Buchtipp: Fussball – EM 2012

Brügelmann - Fussball-EMVorab schien die diesjährige Europameisterschaft zu einem wahrhaftigen Desaster zu avancieren. Aus der Ukraine sorgte der Gefängnisaufenthalt von Ex-Ministerpräsidentin Tymoschenko für internationales Aufsehen. Vom Trainingslager der italienischen Nationalmannschaft hörte man jeden Tag Neuigkeiten zum Manipulationsskandal. Stammspieler wurden aufgrund einer vermuteten Beteiligung kurzerhand aus dem Kader geworfen, Trainer Cesare Prandelli sprach ganz offiziell von einem möglichen Rückzug seines Teams. Dass genau dieser sympathische Katholik am Ende zur eindrucksvollsten Persönlichkeit der Europameisterschaft werden sollte, beschreibt im Wesentlichen das gesamte, irgendwie verrückte Turnier. Dieses kann man sich ab sofort dank der tollen Informationen und Bilder von Matthias Brügelmann und seinem „Fussball-EM 2012“ jederzeit zurück in Erinnerung rufen.
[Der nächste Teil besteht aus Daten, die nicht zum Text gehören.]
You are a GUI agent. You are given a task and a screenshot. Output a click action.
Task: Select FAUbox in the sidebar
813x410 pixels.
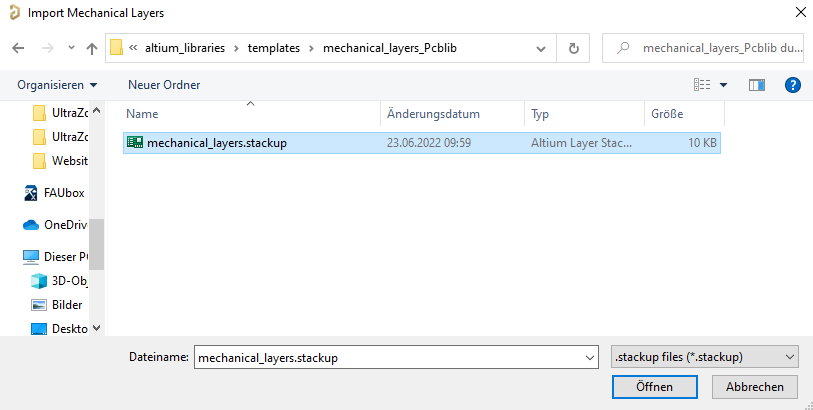[63, 192]
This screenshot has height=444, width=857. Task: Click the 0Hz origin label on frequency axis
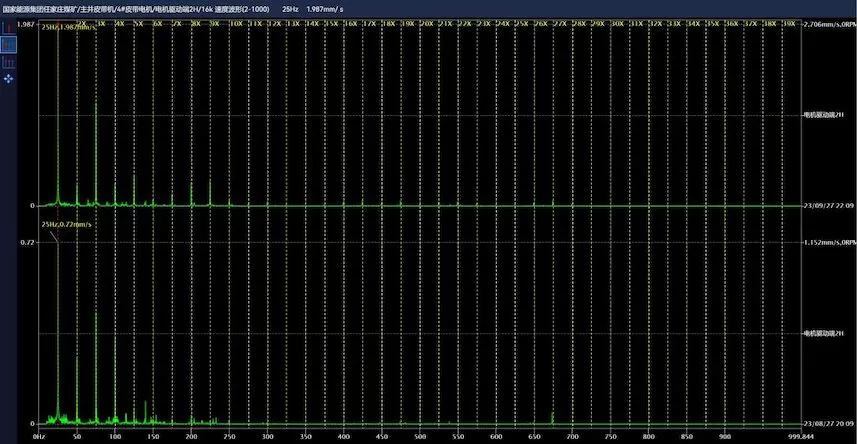40,436
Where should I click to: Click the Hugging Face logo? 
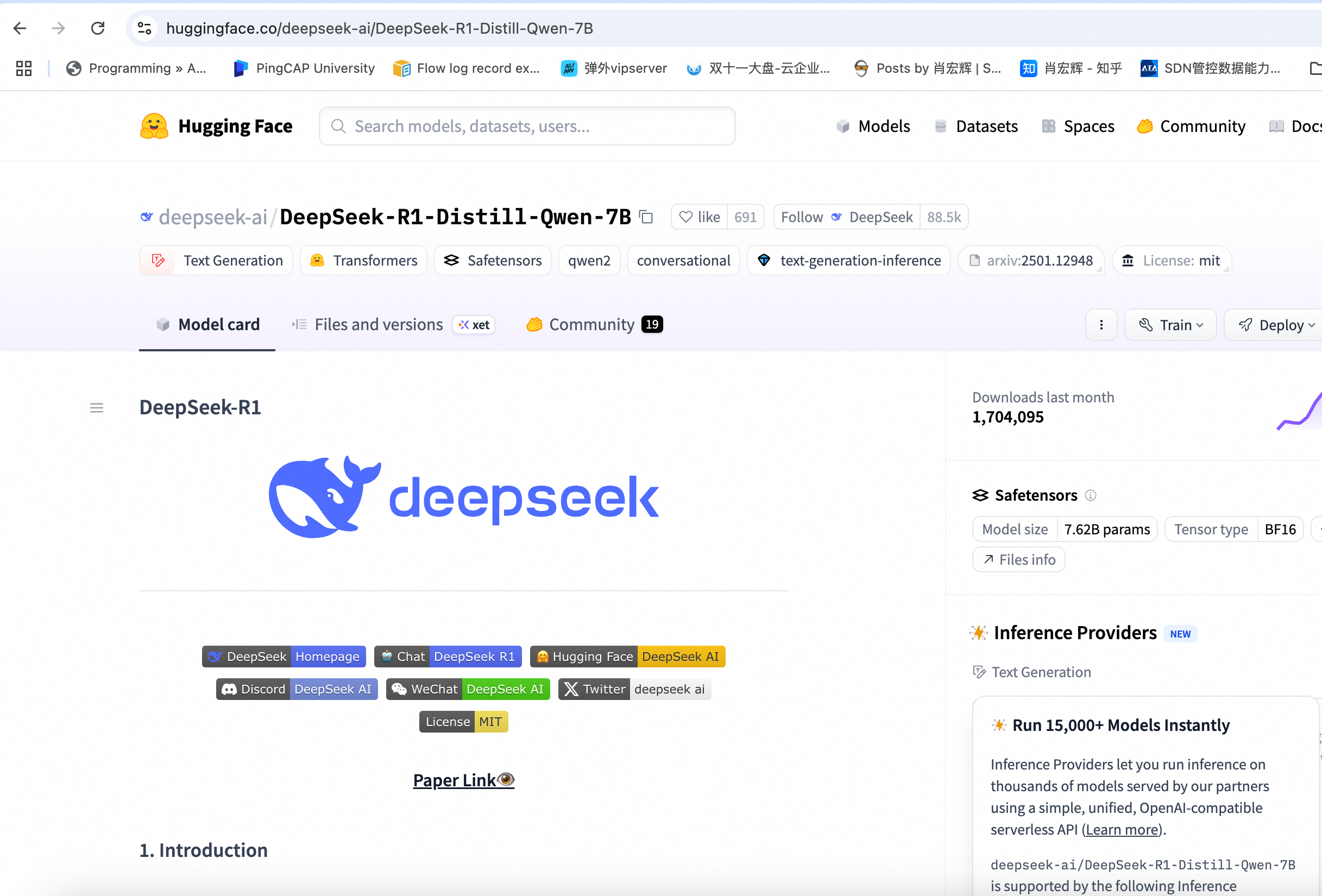(x=154, y=126)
Atemberaubende Tore und singende Verlierer

Schon die erste Halbzeit der polnischen Mannschaft machte Lust auf mehr, wenngleich der Gastgeber ebenso wie auch die Ukraine schon nach der Vorrunde die Segel streichen musste. Zwar zeigte sich in vielen Spielen, wie taktisch hochwertig mittlerweile alle Teams strukturiert sind, unglaubliche Tore konnten aber auch die besten Strategien nicht verhindern. Eines davon erzielte der junge Brite Welbeck per Hackentrick, ein anderes der schwedische Stürmerstar Zlatan Ibrahimovic mit einem Seitfallzieher. Auch am Spielfeldrand konnte man Eindrucksvolles begutachten. So bleiben die irischen Fans, die selbst beim 0-4 gegen den späteren Europameister ihr Team euphorisch singend unterstützten, als eines der ganz besonderen Highlights festzuhalten.
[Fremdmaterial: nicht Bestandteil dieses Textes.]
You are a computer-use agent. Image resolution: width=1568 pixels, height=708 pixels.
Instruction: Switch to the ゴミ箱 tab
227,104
Deutsche Erwartungen und spanische Klasse

In Deutschland galt der Titelgewinn eigentlich so gut wie abgemacht, doch letztendlich waren es wieder die Spanier, die den Pott in den Händen hielten. Nach einer souveränen Vorrunde, in der sich junge Spieler wie Hummels und Khedira internationale Lorbeeren verdienten, wurde Griechenland impulsiv aus dem Turnier geschossen. Im Halbfinale traf man schließlich auf Italien und erlebte eine ähnlich böse Überraschung wie schon 2006. Von der Raffinesse des Fußballlehrers Prandelli und der Effektivität seiner Spieler überrannt, lag man zurück und konnte das unheilsame Schicksal nicht mehr abwenden. Spanien hingegen stotterte sich durch das Turnier, zeigte bis auf das Spiel gegen Irland keine überragenden Leistungen und zitterte sich gegen Kroatien durch die Vorrundengruppe. Am Ende jedoch, beim großen Finale gegen Italien, unterrichtete man die Welt einmal mehr in Sachen Fußballästhetik.
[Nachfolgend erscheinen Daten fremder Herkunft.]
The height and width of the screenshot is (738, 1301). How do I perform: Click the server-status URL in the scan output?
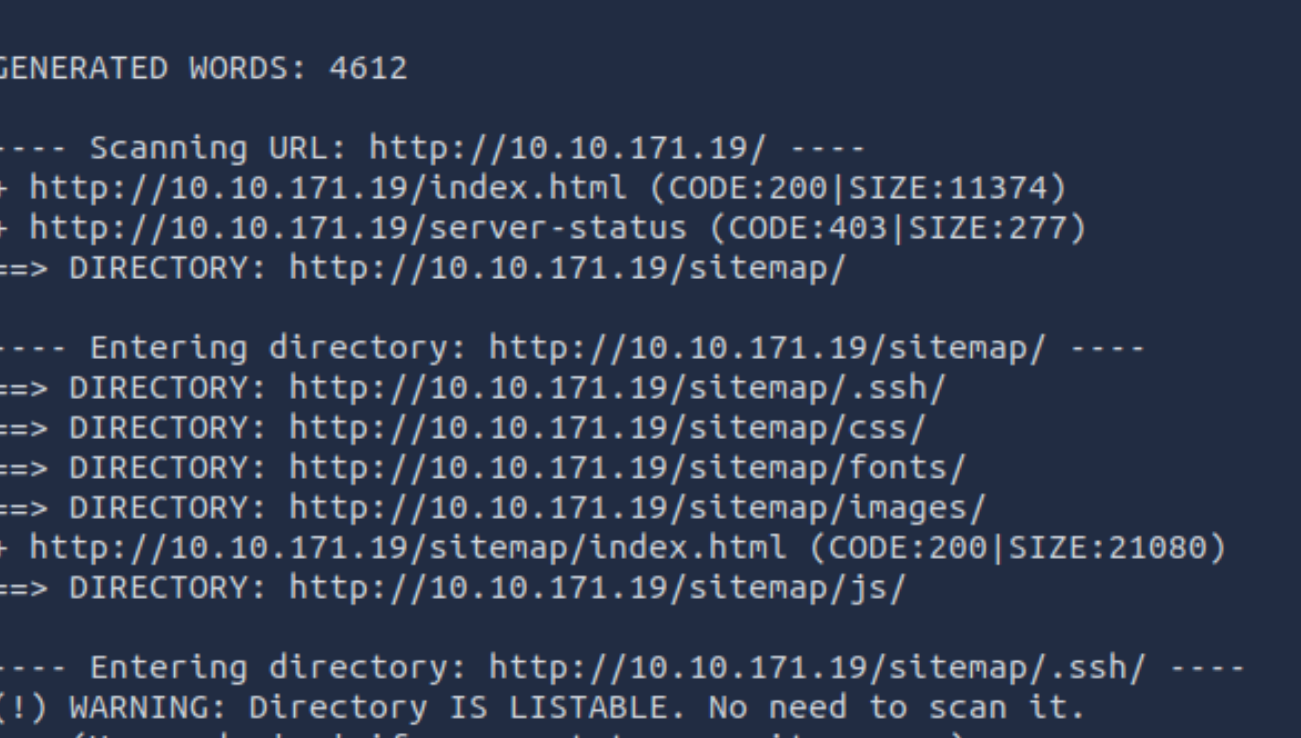(x=358, y=228)
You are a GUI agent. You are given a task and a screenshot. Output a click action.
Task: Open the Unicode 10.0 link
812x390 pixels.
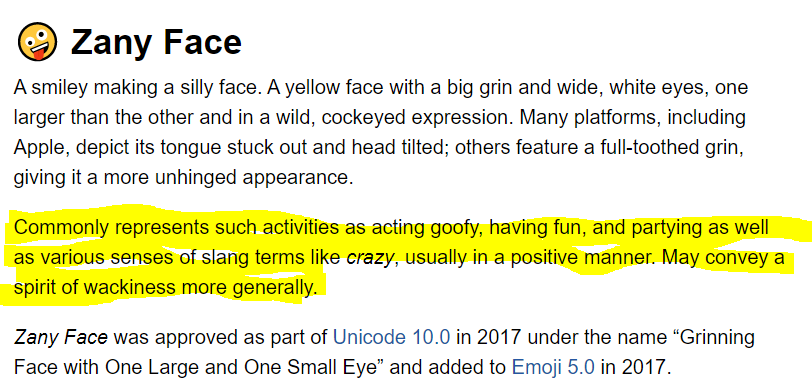tap(392, 338)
Viele gute Spieler, doch das Team gewinnt

Trotz der Finalpleite zählt Italien ganz sicher zu den positiven Erscheinungen des Turnier. Virtuose Pirlo und Torwartlegende Buffon bewiesen wieder einmal ihre immer noch vorhandene internationale Klasse. Auch der oftmals als arrogant geltende Portugiese Ronaldo hat ein ordentliches Turnier gespielt, ebenso der mit großen Erwartungen bestückte Mesut Özil. Im Großen und Ganzen hat sich aber die beste Mannschaft durchgesetzt. So kassierte Spanien trotz der vielen Offensivkünstler während der sechs Spiele nur ein Gegentor und legte in erster Linie damit den Schlüssel für den Erfolg. Spieler des Turniers wurde mit Andres Iniesta zudem jemand, der selbst nicht einen Treffer aus dem Spiel heraus zum Titel beitrug. Auch das passt letztendlich zu einem unorthodoxen Fußballturnier, dessen ganze Emotionen wir dank Brügelmann komplett zusammengefasst bekommen.